Smarter home appliances, sharper and clearer high-definition TVs (HDTVs), and advanced entertainment devices—personal video recorders, MP3 players, digital cameras, VCRs, DVDs, and CDs—will pervade the home in the not-too-distant future, as they take on killer-app trappings. These developments will bring unparalleled levels of convenience and fun for the consumer.
Refrigerators, washing machines, dishwashers, dryers, and ovens will become more "intelligent." Sensory and transceiver devices will transmit the status of each appliance to some central control panel located in the home to signal when they will need periodic maintenance and repairs.
HDTVs are expected to proliferate despite their presently comparatively high price. The Federal Communications Commission (FCC) has ruled that TV set makers must produce digital tuners for all future sets. By 2004, half of all sets with screen sizes of 36 in. or larger must have such tuners. By 2007, all TVs with screen sizes of 13 in. or larger, as well as VCRs and DVD players, must have digital tuners. Not surprisingly, the ruling has caused some consternation among TV makers about the cost of upgrading to digital tuners.
With HDTV sales on the rise, large-area displays will also advance, sporting higher resolutions and flatter profiles. By 2005, organic light-emitting-diode (OLED) displays will bring commercially available flat-panel HDTVs with thicknesses of under 1 mm. Such displays will also permeate into other devices like advanced cell phones and automobiles. Experts foresee 3D "arcade-type" video games on high-end 3G cell phones, as well as lower-end cell phones with messaging and conventional gaming applications for a growing population of children using them.
Consumers are already snapping up digital cameras and video recorders, which allow easy sharing of images with friends and family via e-mail. Such devices will become wireless entities, instantly transmitting their contents to and from anywhere the consumer desires.
One new feature will be the personal video recorder, or PVR. This hot, new application is gaining momentum. A PVR is a recording device with a hard disk that allows digital recording of any TV program. Satellite-TV broadcasters are making available TV receivers with hard-disk drives for PVR capability. Cable-TV companies also are looking to use silicon interface chips in set-top boxes to provide the same capability.

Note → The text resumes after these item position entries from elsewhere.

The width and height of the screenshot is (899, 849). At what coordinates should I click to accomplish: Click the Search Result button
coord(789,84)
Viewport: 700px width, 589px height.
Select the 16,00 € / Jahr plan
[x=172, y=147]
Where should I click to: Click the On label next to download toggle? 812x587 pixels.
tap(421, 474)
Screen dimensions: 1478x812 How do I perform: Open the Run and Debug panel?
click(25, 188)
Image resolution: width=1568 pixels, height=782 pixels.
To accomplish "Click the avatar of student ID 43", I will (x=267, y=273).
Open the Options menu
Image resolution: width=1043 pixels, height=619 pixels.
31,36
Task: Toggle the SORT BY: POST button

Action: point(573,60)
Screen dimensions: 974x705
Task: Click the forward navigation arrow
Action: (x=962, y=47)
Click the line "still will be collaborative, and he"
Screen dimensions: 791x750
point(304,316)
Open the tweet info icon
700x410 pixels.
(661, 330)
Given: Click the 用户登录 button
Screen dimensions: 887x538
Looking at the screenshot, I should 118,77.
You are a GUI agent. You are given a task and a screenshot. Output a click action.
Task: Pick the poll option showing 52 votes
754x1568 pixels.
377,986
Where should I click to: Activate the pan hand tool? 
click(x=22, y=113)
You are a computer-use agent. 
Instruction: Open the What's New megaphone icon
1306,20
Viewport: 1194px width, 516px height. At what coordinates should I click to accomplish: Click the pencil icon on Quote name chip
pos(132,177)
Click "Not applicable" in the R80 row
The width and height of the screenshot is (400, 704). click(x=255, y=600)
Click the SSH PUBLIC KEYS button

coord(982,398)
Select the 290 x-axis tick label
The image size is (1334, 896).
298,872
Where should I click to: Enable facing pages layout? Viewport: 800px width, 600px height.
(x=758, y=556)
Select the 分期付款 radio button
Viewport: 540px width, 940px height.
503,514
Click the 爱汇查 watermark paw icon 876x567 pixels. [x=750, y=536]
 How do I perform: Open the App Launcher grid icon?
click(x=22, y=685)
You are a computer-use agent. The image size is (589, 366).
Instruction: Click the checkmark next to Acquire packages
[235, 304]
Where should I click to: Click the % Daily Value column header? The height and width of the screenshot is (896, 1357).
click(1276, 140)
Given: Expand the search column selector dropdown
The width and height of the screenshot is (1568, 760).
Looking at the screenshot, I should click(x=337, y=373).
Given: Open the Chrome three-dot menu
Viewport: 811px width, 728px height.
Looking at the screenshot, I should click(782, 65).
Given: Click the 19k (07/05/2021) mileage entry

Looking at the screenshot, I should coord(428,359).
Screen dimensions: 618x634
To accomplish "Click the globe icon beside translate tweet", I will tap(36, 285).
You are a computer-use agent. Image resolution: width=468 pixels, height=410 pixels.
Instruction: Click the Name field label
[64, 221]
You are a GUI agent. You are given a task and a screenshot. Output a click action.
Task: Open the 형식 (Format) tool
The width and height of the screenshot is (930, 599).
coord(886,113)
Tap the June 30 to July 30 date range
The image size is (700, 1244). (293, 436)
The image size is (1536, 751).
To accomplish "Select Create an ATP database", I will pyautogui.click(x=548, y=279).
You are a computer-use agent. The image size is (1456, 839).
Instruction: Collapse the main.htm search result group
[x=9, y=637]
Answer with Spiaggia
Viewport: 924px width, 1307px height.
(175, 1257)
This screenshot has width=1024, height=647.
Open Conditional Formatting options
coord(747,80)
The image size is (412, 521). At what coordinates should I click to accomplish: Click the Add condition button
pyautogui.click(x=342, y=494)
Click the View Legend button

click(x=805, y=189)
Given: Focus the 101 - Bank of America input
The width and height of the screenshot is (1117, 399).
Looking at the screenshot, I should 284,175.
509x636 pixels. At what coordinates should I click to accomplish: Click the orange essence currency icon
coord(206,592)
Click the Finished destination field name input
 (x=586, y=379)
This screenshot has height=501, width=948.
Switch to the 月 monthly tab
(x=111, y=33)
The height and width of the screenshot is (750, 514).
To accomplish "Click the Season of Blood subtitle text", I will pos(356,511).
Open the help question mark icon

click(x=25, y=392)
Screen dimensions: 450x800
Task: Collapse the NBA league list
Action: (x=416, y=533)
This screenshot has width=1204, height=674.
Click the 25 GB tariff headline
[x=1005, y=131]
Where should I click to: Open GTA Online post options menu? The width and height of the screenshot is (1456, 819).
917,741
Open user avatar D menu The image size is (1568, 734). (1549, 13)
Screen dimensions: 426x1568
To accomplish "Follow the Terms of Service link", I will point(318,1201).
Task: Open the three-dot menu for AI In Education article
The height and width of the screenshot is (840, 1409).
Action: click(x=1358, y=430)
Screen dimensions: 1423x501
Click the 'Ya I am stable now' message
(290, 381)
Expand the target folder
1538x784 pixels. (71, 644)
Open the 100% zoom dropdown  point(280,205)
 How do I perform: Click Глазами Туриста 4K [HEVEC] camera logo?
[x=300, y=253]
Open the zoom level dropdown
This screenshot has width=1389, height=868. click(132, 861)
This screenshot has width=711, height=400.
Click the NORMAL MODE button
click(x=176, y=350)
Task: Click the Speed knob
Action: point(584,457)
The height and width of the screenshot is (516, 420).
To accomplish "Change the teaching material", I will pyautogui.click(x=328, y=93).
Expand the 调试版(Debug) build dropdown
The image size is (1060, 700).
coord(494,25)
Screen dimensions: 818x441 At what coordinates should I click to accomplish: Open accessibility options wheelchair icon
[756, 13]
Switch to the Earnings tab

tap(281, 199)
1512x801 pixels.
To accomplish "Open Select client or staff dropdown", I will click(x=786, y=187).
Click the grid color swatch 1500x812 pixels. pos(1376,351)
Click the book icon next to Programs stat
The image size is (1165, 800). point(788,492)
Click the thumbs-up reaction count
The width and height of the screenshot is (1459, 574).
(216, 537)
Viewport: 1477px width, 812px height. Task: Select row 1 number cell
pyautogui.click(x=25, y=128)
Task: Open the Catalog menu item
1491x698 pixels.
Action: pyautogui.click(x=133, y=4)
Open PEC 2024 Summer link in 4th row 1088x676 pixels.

DVD recorders should boom in consumer applications, despite the many diverging DVD recording formats. Interface chips are expected to solve format incompatibilities.
How Do You Control All This? Experts are trying to sort out these developments and bring order to the myriad analog and digital signals that will permeate the home environment as they emanate from electronic equipment. As a result, one of the hottest killer apps in consumer electronics will be the home control center.
Whether it's a set-top box, a home PC, a digital recorder, or an entertainment center, this "digital hub" will arrive soon. It promises to transform the home into a venue that will record, archive, and play back video and music, organize photo albums from digital cameras, distribute media anywhere around the home, handle home security, monitor appliances, interface with the Internet, and direct cable, satellite, and/or antenna signals.
Though the form this hub will take is still unclear, the aim is to make it a single entity. There's a general consensus on what it should look like and what functions it should be able to handle (see the figure). Although the PC and the set-top box are both viable, many doubt it will be the PC. Computers are susceptible to hackers, creating problems for producers of digital video and audio content that want copyright protection for their wares.
Several leading makers of consumer electronics have banded together to establish a seamless interoperable architecture for networking a wide range of devices. The Home Audio Video Interoperability (HAVi) initiative is based on the IEEE 1394 (Firewire) standard, a high-speed serial bus that hasn't gained as much attention as the Universal Serial Bus (USB).
Even the short-range wireless standard Bluetooth is expected to seep into home entertainment. Philips, working with the Bluetooth Special Interest Group, is hammering out the details of an upcoming Video Distribution Profile for audio/
video streaming applications, as well as a Video Conferencing Profile for 3G cell phones. As a result, consumers can expect high-quality stereo headsets for music and gaming by as early as next year.
Soon, the master hub will become a virtual "pushbutton" command center, limited only by the user's imagination.